Our friends, Shane and Georgie, have floated with us a time or two, and after those adventures, they decided to get kayaks for themselves and their kids (son 16, daughter about 13, and daughter about 6).  At church on Sunday, they surprised us by saying that they had had a fun family float the day before on. . . are you ready? . . . ROARK creek!

Now seriously, who’dda thunk?!?

Roark?  Really?  Has anybody every floated Roark?!?  Right through the middle of Branson?!? Well, Shane and Georgie have, and they said it was good.  They did this unheard-of thing on the day before our own fiasco in the deluge on Sunday afternoon, and they said the scraped a little, but not too bad.  Evidently, while Bull Creek is gravelly, Roark is rockier, with bigger rocks to steer around and some significant drops of a foot or more.  But Georgie, who hasn’t done a huge amount of floating, said it didn’t scare her, and I could see the gleam in Scott’s eye.  In fact, we discussed trying it ourselves – the two of us – that afternoon, but since God already had Ethan Moore ready to grill burgers in the rain on Bull Creek, it really wouldn’t have been right to expect him to move his whole deal to Roark on short notice.

I thought Shane told Scott they floated from Salem Road to the mouth at Taneycomo, but in looking at a Taney County map, I’m thinking I must’ve misunderstood; it must’ve been Sycamore Church Road.  He said the water was somewhat below the slab when they started, and it would have been a better float if it had been just a few inches over the slab.

Well, let me tell you that all it has done this whole week is rain and flood the creeks, so I’m sure it’s over the slab now!

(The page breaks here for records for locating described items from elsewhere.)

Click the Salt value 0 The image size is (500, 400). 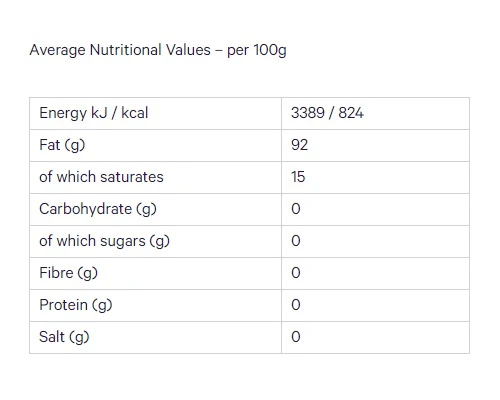296,337
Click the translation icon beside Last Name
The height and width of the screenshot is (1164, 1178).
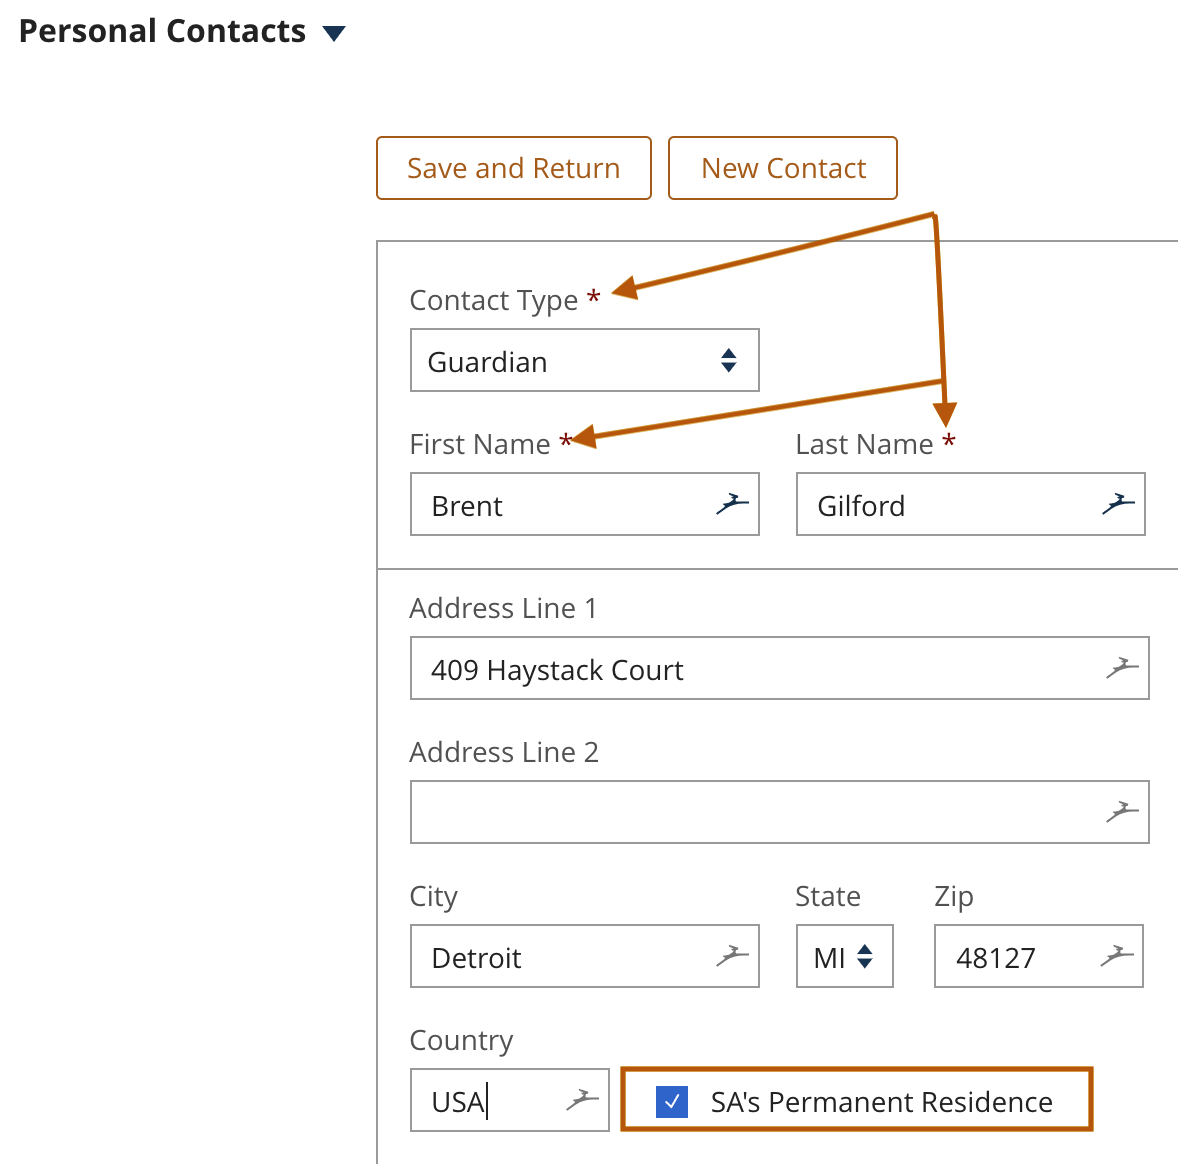1119,504
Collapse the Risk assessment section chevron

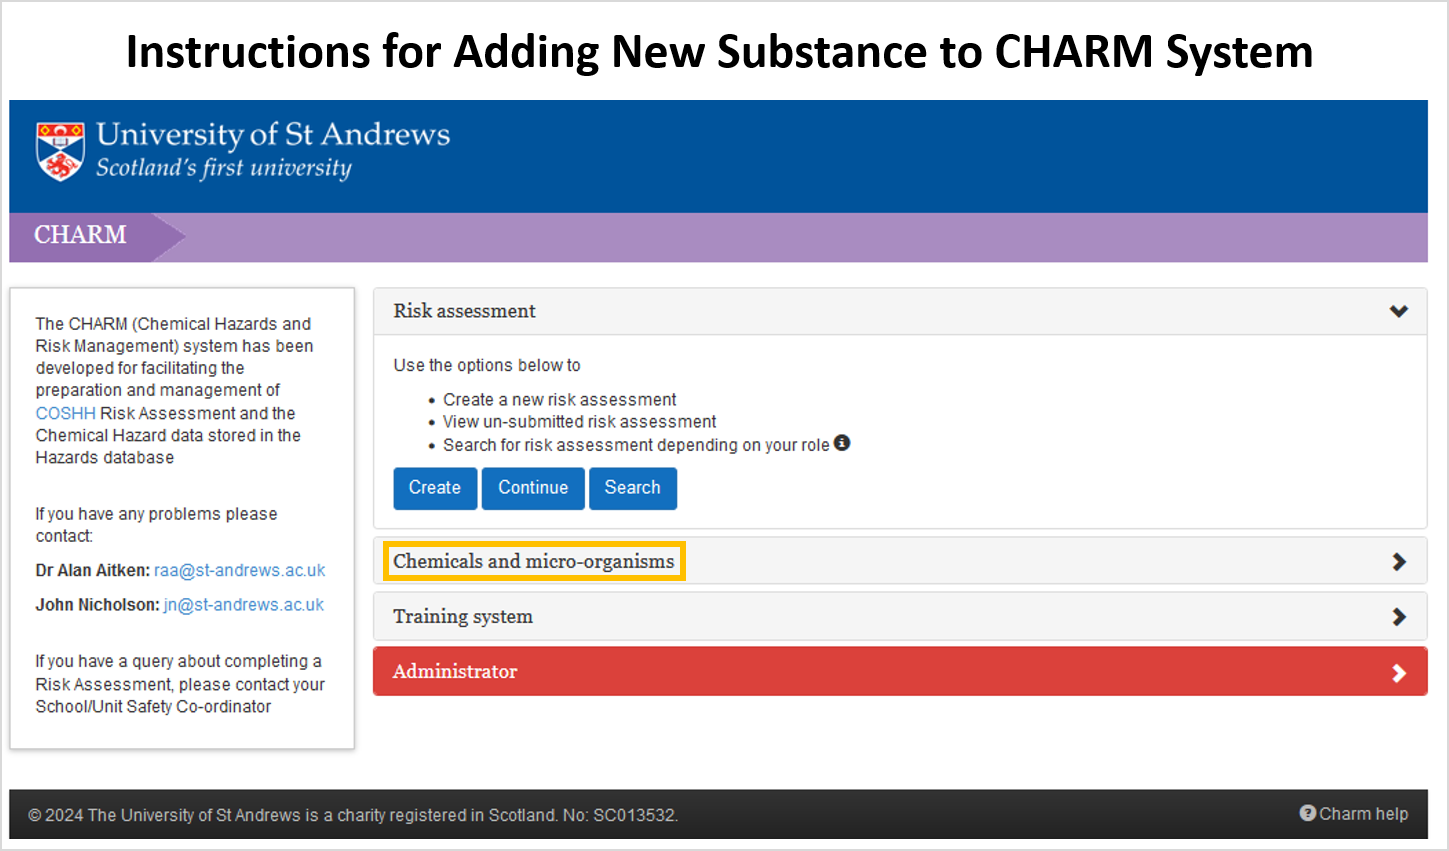click(1398, 311)
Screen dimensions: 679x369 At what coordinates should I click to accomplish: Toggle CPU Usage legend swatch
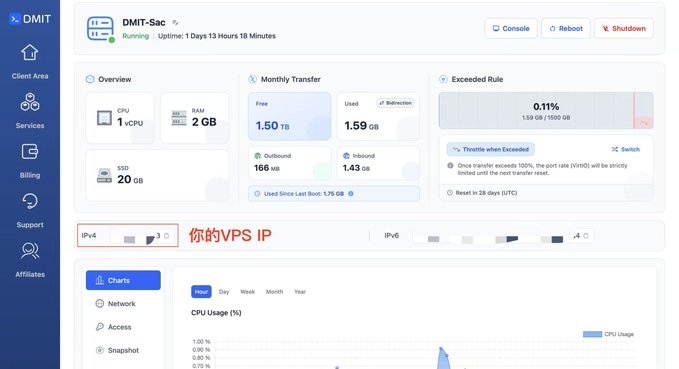point(592,334)
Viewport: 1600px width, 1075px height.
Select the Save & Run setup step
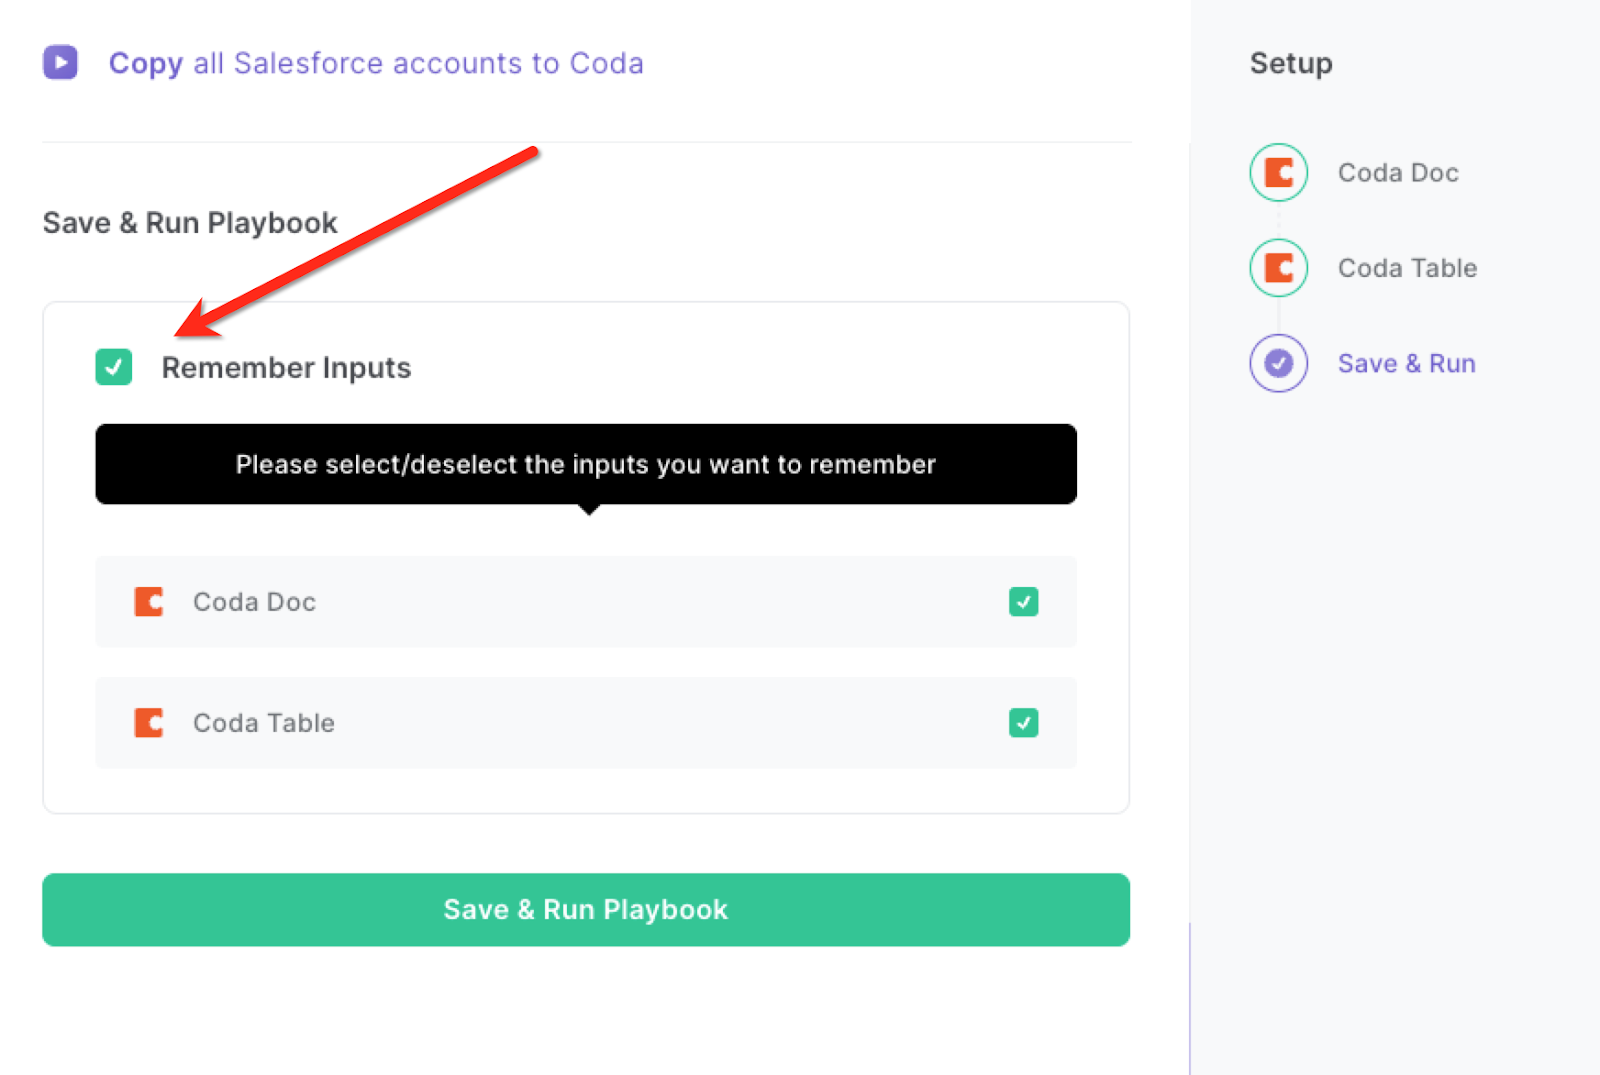tap(1406, 363)
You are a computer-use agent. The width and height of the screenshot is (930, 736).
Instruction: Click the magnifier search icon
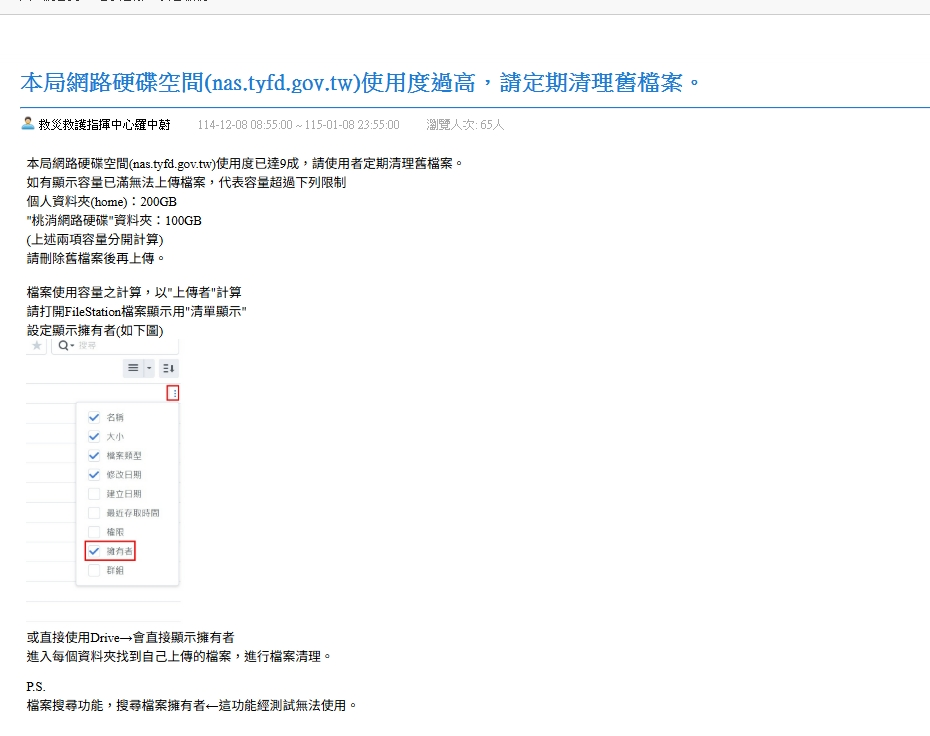pos(64,345)
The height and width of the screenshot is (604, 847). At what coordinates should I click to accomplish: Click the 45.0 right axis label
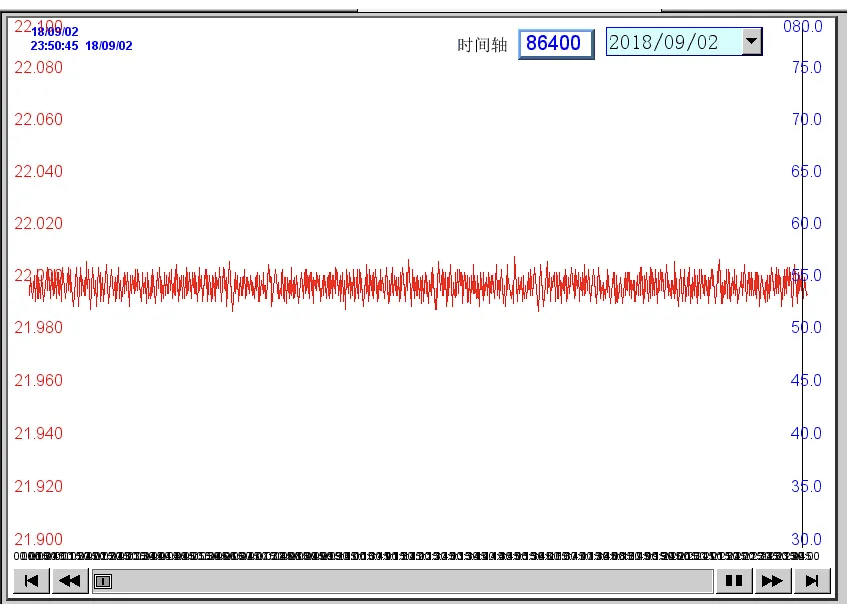[x=806, y=381]

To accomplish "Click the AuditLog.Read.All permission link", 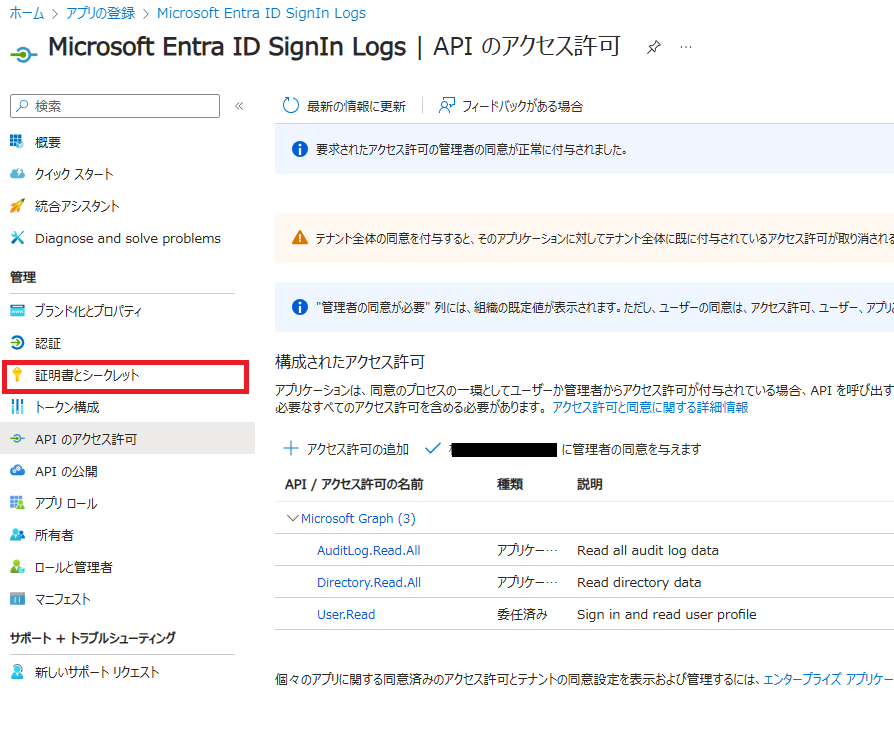I will click(368, 551).
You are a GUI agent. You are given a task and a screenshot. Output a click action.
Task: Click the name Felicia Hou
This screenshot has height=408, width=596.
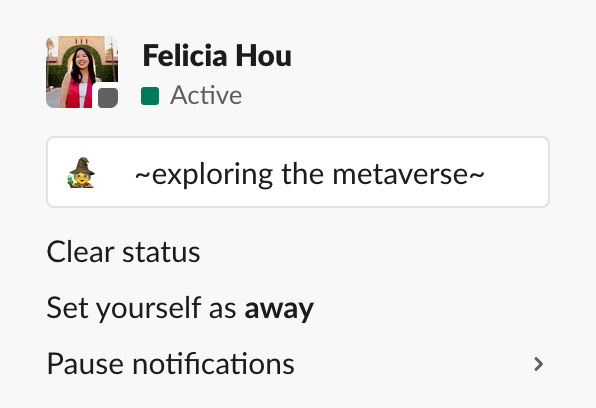click(x=217, y=56)
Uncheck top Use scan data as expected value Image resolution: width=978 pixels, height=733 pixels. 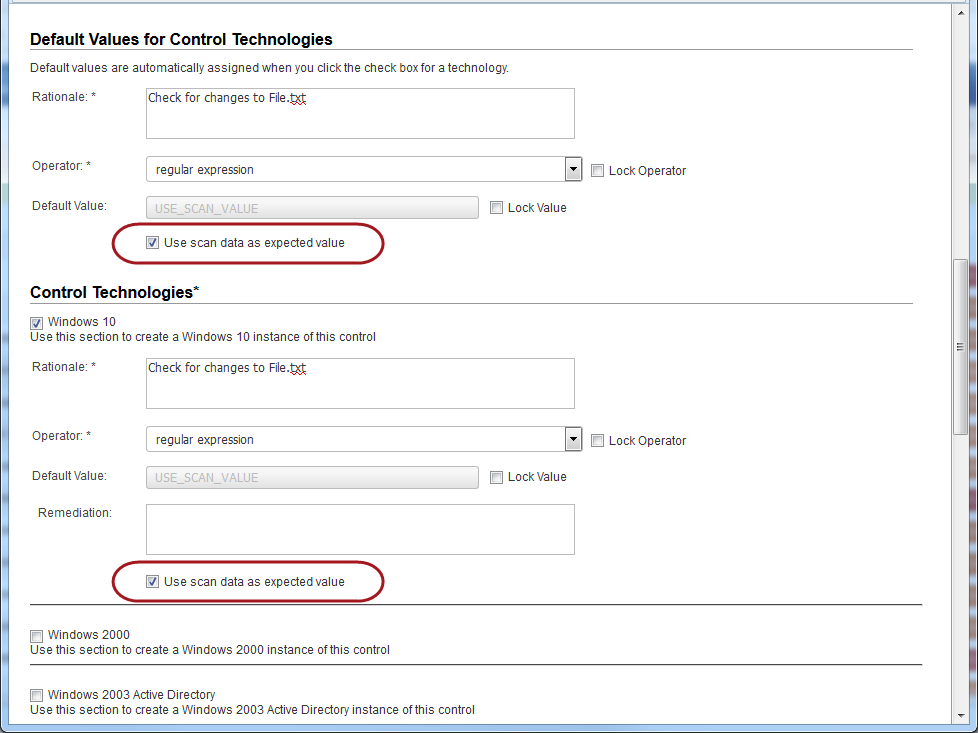coord(153,242)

This afternoon, Andrew and I were in town for an appointment, and I had told Scott we’d be home around 4:30.  At 4:24, he called me and asked when I’d be home, and I said in about six minutes.  When we got here at 4:28 – with Scott it’s always best to exceed expectations – he was out loading kayaks.  It seems that he and Shane had decided that they and their respective 16 year-old sons were going to leave in 15 minutes to float Roark.

So they left at 5:00, and it’s now 7:30, and I’m expecting them back any minute.  They were going to float from that same slab to the basketball court area on the far side of the creek at Stockstill.  I’m sure they will have stories to tell!

Popping out

For the second year running, our little dogwood tree out front is “flowering!”  The bracts (which aren’t really the flowers, but which are the fun, showy parts) still look greeny-creamy, but in a few days, I am sure they will be whiter and even lovelier.  Andrew has now mowed twice, the first time being on Easter (4/5), and I am so enjoying the lovely lacy green of spring.  It’s my favorite season, and it comes around every year.  What a blessing!

Jeopardy question: What is 111?

Answer:  The number of ladybugs removed at one time from two windowsills in our kitchen.

And yes, they were all dead, which proves that Wal-Mart’s battery-powered bug-killing juice really does work!